Your instructions
Please echo the stretch of rows from the line containing "Given: Click the Source code link" through the line containing "point(154,260)", both included, reproducing every line without changes.

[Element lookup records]
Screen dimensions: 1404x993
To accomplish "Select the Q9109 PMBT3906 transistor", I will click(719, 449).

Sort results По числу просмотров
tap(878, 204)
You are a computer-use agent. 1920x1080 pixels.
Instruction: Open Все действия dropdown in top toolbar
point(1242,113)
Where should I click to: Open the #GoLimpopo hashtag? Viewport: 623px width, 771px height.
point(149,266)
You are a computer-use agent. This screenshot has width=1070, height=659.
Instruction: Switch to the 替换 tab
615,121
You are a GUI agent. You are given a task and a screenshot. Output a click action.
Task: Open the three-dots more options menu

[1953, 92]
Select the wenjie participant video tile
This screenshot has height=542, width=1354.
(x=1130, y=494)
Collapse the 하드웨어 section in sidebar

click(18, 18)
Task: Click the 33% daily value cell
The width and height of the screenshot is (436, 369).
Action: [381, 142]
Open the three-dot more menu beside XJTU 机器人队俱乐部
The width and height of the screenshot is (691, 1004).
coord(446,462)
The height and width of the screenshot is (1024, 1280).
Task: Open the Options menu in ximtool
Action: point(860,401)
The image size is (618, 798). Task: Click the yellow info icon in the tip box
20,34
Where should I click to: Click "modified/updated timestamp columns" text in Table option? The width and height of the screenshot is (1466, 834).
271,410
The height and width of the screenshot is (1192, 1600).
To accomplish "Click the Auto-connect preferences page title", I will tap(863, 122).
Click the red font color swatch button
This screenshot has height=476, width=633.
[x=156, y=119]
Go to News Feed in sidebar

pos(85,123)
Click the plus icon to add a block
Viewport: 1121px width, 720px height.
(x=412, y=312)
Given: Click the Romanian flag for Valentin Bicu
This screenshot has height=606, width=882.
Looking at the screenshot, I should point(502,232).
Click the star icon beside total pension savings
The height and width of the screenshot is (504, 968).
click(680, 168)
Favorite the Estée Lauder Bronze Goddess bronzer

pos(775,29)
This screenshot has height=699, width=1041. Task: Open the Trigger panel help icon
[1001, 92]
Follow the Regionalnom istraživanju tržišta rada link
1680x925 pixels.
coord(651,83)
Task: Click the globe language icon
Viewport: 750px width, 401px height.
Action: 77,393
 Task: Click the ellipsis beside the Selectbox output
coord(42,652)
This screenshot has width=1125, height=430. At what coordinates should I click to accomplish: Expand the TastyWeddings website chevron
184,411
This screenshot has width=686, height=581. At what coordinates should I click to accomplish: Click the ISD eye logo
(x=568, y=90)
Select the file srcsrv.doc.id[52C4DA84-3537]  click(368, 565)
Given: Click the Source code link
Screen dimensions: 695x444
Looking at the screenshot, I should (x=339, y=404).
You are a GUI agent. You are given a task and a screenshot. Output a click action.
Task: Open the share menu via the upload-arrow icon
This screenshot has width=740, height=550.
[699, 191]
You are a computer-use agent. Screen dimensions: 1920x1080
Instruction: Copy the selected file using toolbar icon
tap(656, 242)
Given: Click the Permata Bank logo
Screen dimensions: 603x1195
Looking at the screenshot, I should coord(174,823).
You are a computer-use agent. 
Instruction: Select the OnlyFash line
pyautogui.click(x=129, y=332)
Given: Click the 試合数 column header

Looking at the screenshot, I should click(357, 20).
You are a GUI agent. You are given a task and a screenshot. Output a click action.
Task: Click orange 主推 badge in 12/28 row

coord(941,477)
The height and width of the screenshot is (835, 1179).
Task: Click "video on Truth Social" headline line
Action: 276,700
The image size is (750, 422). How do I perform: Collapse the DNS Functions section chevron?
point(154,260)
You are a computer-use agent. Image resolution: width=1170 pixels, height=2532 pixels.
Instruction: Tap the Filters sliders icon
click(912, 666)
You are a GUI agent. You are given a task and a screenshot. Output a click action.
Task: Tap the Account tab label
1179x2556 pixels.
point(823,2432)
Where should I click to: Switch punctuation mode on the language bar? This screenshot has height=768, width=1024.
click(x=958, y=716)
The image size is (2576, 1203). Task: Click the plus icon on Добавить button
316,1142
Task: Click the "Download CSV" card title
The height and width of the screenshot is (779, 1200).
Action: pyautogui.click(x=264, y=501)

Worked answer
Given: Click the Source code link
Screen dimensions: 695x444
Looking at the screenshot, I should (x=339, y=404).
You are a GUI agent. You are given a task and a screenshot. Output a click action.
Task: Open the share menu via the upload-arrow icon
This screenshot has width=740, height=550.
[699, 191]
You are a computer-use agent. Screen dimensions: 1920x1080
Instruction: Copy the selected file using toolbar icon
tap(656, 242)
Given: Click the Permata Bank logo
Screen dimensions: 603x1195
Looking at the screenshot, I should coord(174,823).
You are a computer-use agent. 
Instruction: Select the OnlyFash line
pyautogui.click(x=129, y=332)
Given: Click the 試合数 column header

Looking at the screenshot, I should click(357, 20).
You are a GUI agent. You are given a task and a screenshot. Output a click action.
Task: Click orange 主推 badge in 12/28 row

coord(941,477)
The height and width of the screenshot is (835, 1179).
Task: Click "video on Truth Social" headline line
Action: 276,700
The image size is (750, 422). How do I perform: Collapse the DNS Functions section chevron?
point(154,260)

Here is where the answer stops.